* _WORK REQUIRED_: With pictures left out, set down exactly the lines that begin at the one containing "The image size is (650, 320)." and end with the last line of the entries below.

* _DATA PROVIDED_:
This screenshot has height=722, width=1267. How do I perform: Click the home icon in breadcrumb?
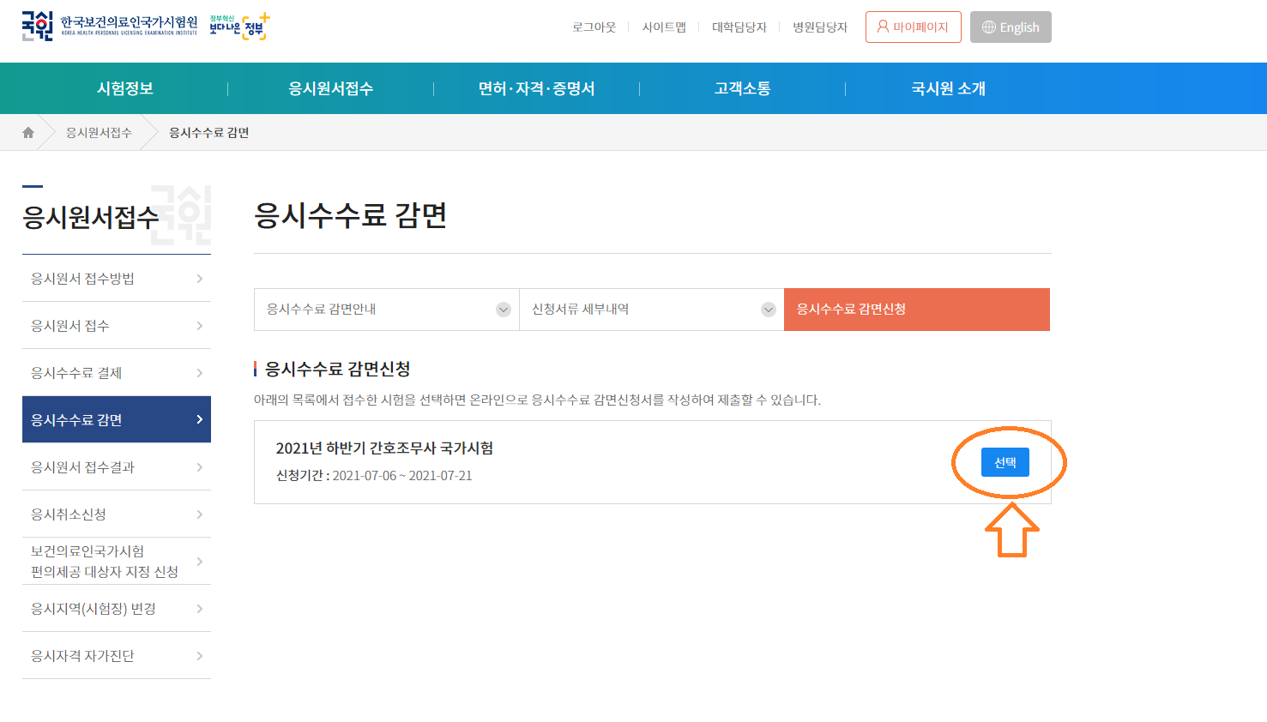click(x=28, y=133)
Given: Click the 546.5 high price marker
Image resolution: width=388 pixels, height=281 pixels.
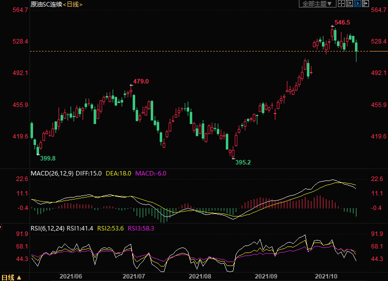Looking at the screenshot, I should (342, 23).

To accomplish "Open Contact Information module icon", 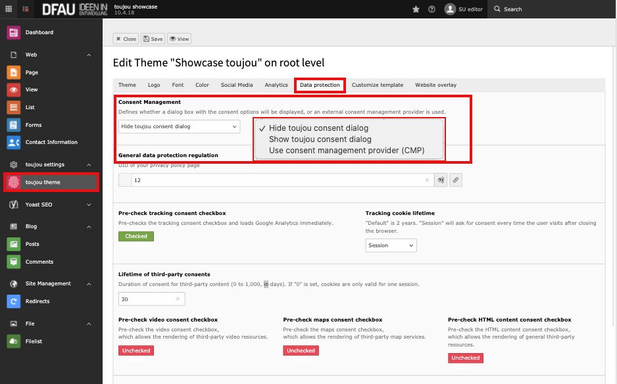I will [x=13, y=142].
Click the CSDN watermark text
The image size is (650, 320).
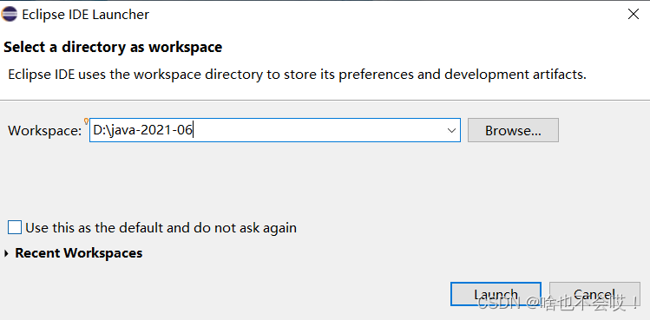click(x=558, y=304)
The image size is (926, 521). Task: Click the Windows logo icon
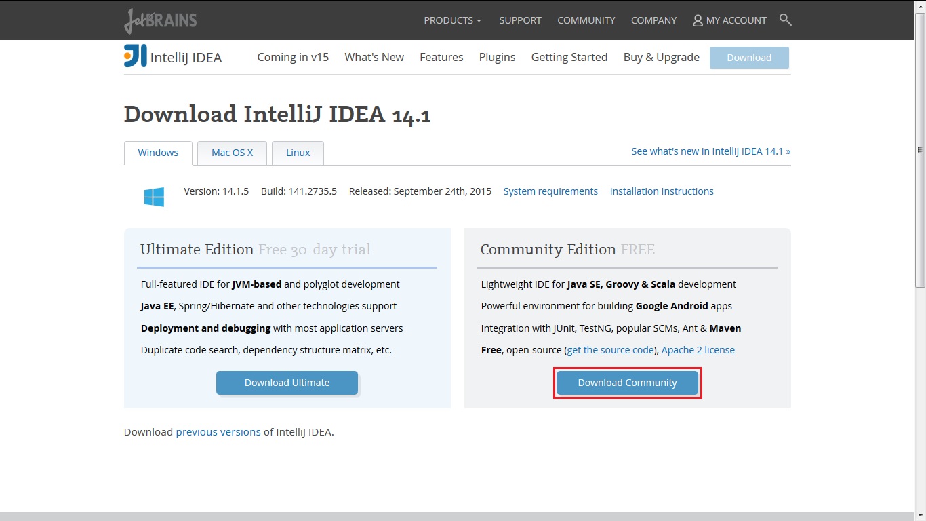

* _OUTPUT OF THE TASK_:
The image size is (650, 320).
click(x=558, y=304)
The image size is (926, 521). Task: Click the Windows logo icon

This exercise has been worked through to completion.